Fig. 1. Dataflow diagram of a typical SPARQL query using SCRY, through federated
queries from a primary endpoint. The primary endpoint will send a federated query to
SCRY, optionally interrogating a persistent RDF graph to retrieve inputs for services.
SCRY will parse service calls from the federated query’s basic graph patterns, and
generate an RDF graph by executing them. It then resolves the federated query like a
traditional endpoint, and returns its results to the primary endpoint.
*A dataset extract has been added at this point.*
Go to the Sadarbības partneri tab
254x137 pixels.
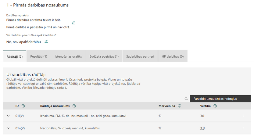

    The federation-oriented design allows for easy integration with existing SPARQL
endpoints and tools. Moreover, SCRY facilitates the execution of arbitrary ser-
vices within SPARQL queries, which enables quantitative reasoning as well as
other forms of data processing and analysis. Ultimately, this allows Semantic
Web technologies to be more effectively applied to research questions in the life
sciences.
    We demonstrate the power of SCRY’s on-the-fly triple generation with two
use cases. First, we select outliers among GO-annotated proteins from the UniProt
SPARQL endpoint, using SCRY to calculate the standard deviation of their se-
quence lengths. Second, we combine SCRY, BLAST and the Human Protein
Atlas to find homologous proteins which are expressed in the same tissues as a
query protein.


                                          2